Victoria and NSW cool on curriculum reform
Education Ministers from New South Wales and Victoria have expressed reservations about progress to a National Curriculum following a meeting of the Ministerial Council on Education, Early Childhood and Youth Development (MCEECDYA) held in Melbourne earlier this month.
The Council endorsed a position paper from the Australian Curriculum, Assessment and Reporting Authority (ACARA), and affirmed their commitment to an Australian Curriculum in all eight key learning areas under the Melbourne Declaration to ensure that every Australian school student is taught the same core curriculum and is judged against the same achievement standards.

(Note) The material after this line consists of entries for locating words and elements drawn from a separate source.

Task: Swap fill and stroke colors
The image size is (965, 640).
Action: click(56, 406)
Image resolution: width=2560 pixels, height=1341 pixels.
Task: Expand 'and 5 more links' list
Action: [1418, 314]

However, NSW Education Minister, Adrian Piccoli, and Victorian Acting Minister for Education, Peter Hall expressed “a strong desire” that the national curriculum organisation, Australian Curriculum and Assessment Reporting Authority, focus on getting phase 1 of the National Curriculum right before moving into phases 2 and 3.
"It's time to draw breath and make sure the roll out of the National Curriculum in every jurisdiction does not diminish the high standards in our schools or put an unnecessary burden on our teachers," Education Minister Adrian Piccoli said.
Mr Hall said that the states and territories have an obligation to ensure national reform in education does not erode educational standards in the quest for national consistency.
The Ministers further questioned whether there was a need for an Australian Baccalaureate and raised the considerable costs of curriculum change.
"The Commonwealth has failed to take the full impact and cost of these curriculum changes into account," Mr Hall said.
Minister Piccoli said a single day of professional development for all teachers would cost each state many millions of dollars.
"If states are to make this kind of investment into a new curriculum we have to have confidence the curriculum is right and that the Commonwealth is prepared to support its implementation as well," Minister Piccoli said.
"Less widespread curriculum reform in NSW in the 1990s cost more than $60 million to implement in today's dollars. The Commonwealth needs to share the costs in this significant change to State education systems."
The ACARA position paper will be used to further revise the Shape of the Australian Curriculum, the next iteration of which ACARA will submit to Ministers in October, along with the validated achievement standards and curriculum support for students with disability, for endorsement.
The meeting was the last to be held by the Ministerial Council, which will become a Standing Council following agreement on the Council of Australian Governments’ governance reform agenda. The first meeting of the new Standing Council will be held in October.